Start of SUPPLIED DATA

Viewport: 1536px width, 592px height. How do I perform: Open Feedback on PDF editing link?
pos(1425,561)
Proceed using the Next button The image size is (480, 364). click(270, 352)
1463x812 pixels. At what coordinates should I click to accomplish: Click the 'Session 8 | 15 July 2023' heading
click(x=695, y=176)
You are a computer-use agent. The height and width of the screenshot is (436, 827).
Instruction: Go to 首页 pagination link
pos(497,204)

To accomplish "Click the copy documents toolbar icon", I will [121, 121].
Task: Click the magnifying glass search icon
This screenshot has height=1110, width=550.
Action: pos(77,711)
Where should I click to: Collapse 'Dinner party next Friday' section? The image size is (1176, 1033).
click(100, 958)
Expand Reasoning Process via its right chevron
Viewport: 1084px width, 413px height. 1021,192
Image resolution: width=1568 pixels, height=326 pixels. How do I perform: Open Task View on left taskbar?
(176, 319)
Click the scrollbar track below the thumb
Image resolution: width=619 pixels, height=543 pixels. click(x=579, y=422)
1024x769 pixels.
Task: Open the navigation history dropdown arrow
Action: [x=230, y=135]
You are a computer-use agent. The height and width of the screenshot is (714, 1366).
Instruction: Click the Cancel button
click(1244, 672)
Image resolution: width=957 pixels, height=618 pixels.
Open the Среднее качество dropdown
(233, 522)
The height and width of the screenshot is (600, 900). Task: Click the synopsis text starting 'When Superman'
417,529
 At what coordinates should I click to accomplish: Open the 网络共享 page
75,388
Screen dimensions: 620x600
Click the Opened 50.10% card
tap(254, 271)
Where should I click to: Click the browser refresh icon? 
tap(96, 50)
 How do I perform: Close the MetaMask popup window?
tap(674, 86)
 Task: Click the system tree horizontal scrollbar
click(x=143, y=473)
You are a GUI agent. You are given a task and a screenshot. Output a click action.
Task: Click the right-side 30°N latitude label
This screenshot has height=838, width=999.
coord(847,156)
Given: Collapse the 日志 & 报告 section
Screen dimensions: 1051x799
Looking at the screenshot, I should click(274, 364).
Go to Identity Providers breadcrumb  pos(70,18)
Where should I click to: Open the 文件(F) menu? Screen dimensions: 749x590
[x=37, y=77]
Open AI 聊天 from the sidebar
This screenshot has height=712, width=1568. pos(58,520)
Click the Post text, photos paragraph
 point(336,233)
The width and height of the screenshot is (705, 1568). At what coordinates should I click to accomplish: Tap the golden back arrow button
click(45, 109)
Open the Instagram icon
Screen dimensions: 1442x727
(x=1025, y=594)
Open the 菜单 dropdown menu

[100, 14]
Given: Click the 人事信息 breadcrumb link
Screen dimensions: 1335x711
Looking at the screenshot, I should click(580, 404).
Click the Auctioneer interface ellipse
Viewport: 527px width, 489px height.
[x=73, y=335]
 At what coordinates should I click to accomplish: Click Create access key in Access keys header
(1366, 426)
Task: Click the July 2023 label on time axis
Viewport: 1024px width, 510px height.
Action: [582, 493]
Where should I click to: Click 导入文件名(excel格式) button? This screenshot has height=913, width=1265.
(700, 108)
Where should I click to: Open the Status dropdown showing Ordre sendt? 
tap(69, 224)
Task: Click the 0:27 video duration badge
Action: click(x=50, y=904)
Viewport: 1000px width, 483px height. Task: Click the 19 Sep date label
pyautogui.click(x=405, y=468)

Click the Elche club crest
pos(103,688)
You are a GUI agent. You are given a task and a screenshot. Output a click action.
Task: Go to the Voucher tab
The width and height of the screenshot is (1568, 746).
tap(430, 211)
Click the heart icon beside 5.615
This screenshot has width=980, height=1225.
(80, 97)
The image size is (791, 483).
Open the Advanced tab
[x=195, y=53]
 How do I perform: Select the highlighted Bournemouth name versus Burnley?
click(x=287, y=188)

End of SUPPLIED DATA

YOUR GOAL
Only the stretch of lines that begins with the one holding "The width and height of the screenshot is (1568, 746)." and ends with the last line above belongs in the answer; please write it out exactly.

RESULT OF THIS TASK
The width and height of the screenshot is (1568, 746).
tap(430, 211)
Click the heart icon beside 5.615
This screenshot has width=980, height=1225.
(80, 97)
The image size is (791, 483).
Open the Advanced tab
[x=195, y=53]
 How do I perform: Select the highlighted Bournemouth name versus Burnley?
click(x=287, y=188)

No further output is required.